- **Challenge**: Identify every line below that contains the word "Open" and copy each of those lines.

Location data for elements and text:
★ ★ ★ ★ ★

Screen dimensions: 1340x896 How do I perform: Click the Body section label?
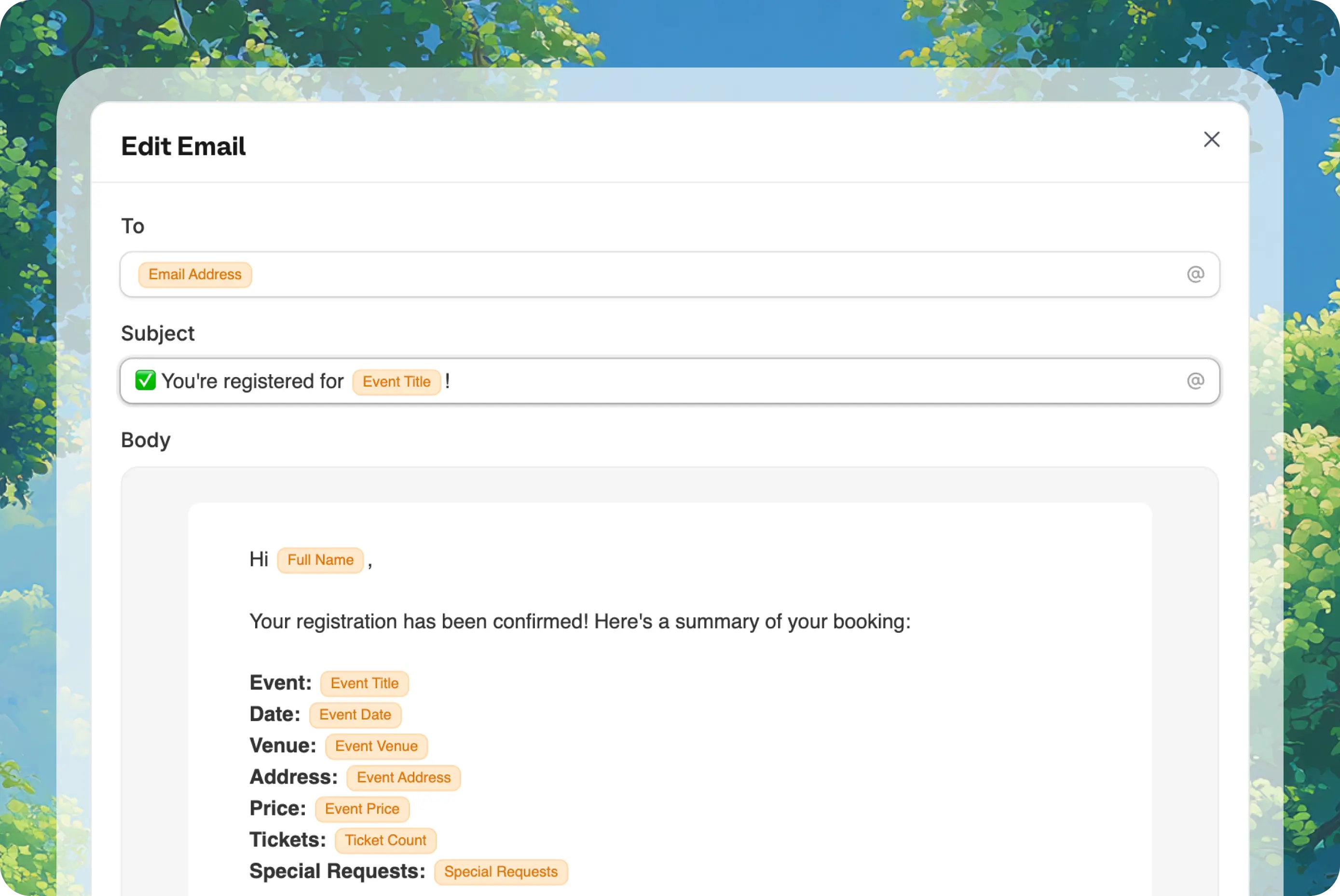pos(145,440)
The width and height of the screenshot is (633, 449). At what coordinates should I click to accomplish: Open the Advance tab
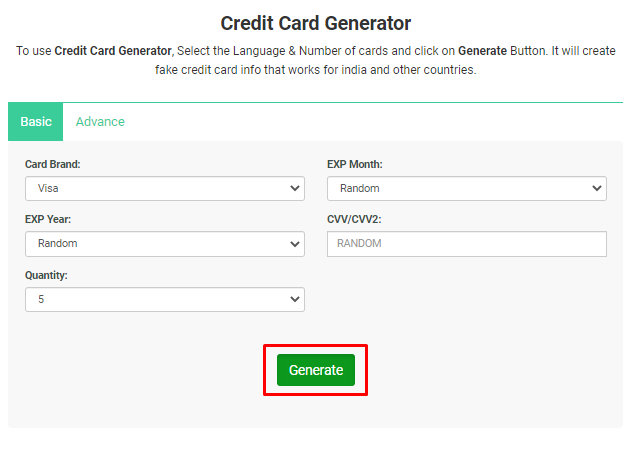coord(100,122)
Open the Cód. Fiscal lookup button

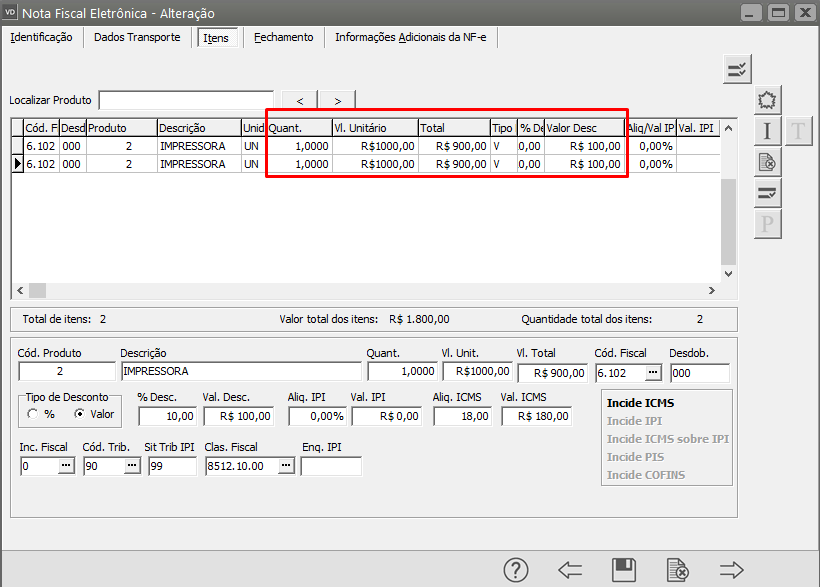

★ ★ ★ ★ ★

- **Written response**:
The width and height of the screenshot is (633, 449). At what coordinates should I click to accomplish: Open the Advance tab
Open the Cód. Fiscal lookup button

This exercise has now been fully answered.